If, however, a company has not established such an internal rule of neutrality, a headscarf ban would not be discriminatory only if it were to constitute a “genuine and determining occupational requirement” in terms of Article 4 (1) of the Directive. The willingness of an employer to take account of the wishes of a customer no longer to have the employer’s services provided by a worker wearing an Islamic headscarf is not sufficient for this, however. Whether a requirement is “genuine” would have to be judged on the basis of objective criteria such as the type of work. Subjective wishes and aims – such as taking a customer’s wishes into account – were irrelevant (European Court of Justice ruling of 14 March 2017 – C-157/15, Belgium, and C-188/15, France).
Rulings of European Court of Human Rights (EG + HR)
The European Court of Human Rights (ECtHR judgments of 11 July 2017 – 37798/13 and 4619/12) has recently ruled that the ban on public face veiling applicable in Belgium does not violate the European Convention on Human Rights (ECHR).
Two women opposed the country-wide ban. For religious reasons, both wear the niqab, a piece of clothing that leaves only a slit for the eyes and veils the rest of the body. They stated how the ban impaired their life as Muslim women. While one of the two women, being afraid of punishment, no longer wore the niqab in public after a short time, the other has no longer left her house due to the ban.
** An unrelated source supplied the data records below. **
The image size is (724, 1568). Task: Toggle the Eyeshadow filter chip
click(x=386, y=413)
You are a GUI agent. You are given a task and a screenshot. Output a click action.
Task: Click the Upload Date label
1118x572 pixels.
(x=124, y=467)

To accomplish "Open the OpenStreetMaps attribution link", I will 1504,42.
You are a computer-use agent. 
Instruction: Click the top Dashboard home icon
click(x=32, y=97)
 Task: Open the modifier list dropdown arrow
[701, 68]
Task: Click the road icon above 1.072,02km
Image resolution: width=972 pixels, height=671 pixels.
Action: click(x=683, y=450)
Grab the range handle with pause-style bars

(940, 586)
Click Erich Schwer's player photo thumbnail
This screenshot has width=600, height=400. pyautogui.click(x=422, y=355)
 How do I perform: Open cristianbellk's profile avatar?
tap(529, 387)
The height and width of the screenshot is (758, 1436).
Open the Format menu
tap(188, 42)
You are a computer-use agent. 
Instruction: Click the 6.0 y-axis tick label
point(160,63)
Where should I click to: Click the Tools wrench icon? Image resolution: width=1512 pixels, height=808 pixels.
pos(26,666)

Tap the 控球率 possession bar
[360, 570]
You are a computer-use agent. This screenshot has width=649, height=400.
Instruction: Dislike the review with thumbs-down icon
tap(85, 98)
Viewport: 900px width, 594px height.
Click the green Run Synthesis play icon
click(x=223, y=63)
In another case, a woman opposed the ban on face veiling regulated in three municipalities by way of charter since 2008.
The EC + HR has ruled that the ban on face veiling infringes neither the right to privacy nor the freedom of religion and the ban on discrimination. According to the Court, the ban is necessary for a democratic society in order to protect the rights and freedoms of others. The national state has the authority to determine what is required for social coexistence.
The claimant in the second case was awarded a payment of €800, however, because the national court dismissed her claim for repeal of the ban as inadmissible and thus infringed her right to effective legal protection.
German Federal Labor Court
The German Federal Labor Court (Federal Labor Court ruling of 10 October 2002 – 2 AZR 472/01) had ruled with regard to German employment law that a salesperson in a perfume shop could not be made redundant because of her headscarf. Terminating her employment would be possible only if it came to “unacceptable disturbances.” The fear of reduced revenue claimed by the employer at that time was at least not sufficient cause. The German Federal Constitutional Court upheld this judgment a year later (Federal Constitutional Court ruling of 30 July 2003 – 1 BvR 792/03).
When employers would like to ban the wearing of a Muslim headscarf, the only recommendation that can be given at the present time is to establish an internal rule of neutrality. Only on this basis can at least direct discrimination be avoided.
Otherwise, only “genuine and determining occupational requirements” in terms of the EU Directive can prevent the wearing of a headscarf. These could be, for example, certain hygiene regulations in the food industry or medical sector. Whether headgear required as part of a uniform can cause the employer to ban the wearing of a headscarf is rather doubtful, because such a uniform will, in the case of doubt, not constitute a “genuine occupational requirement.”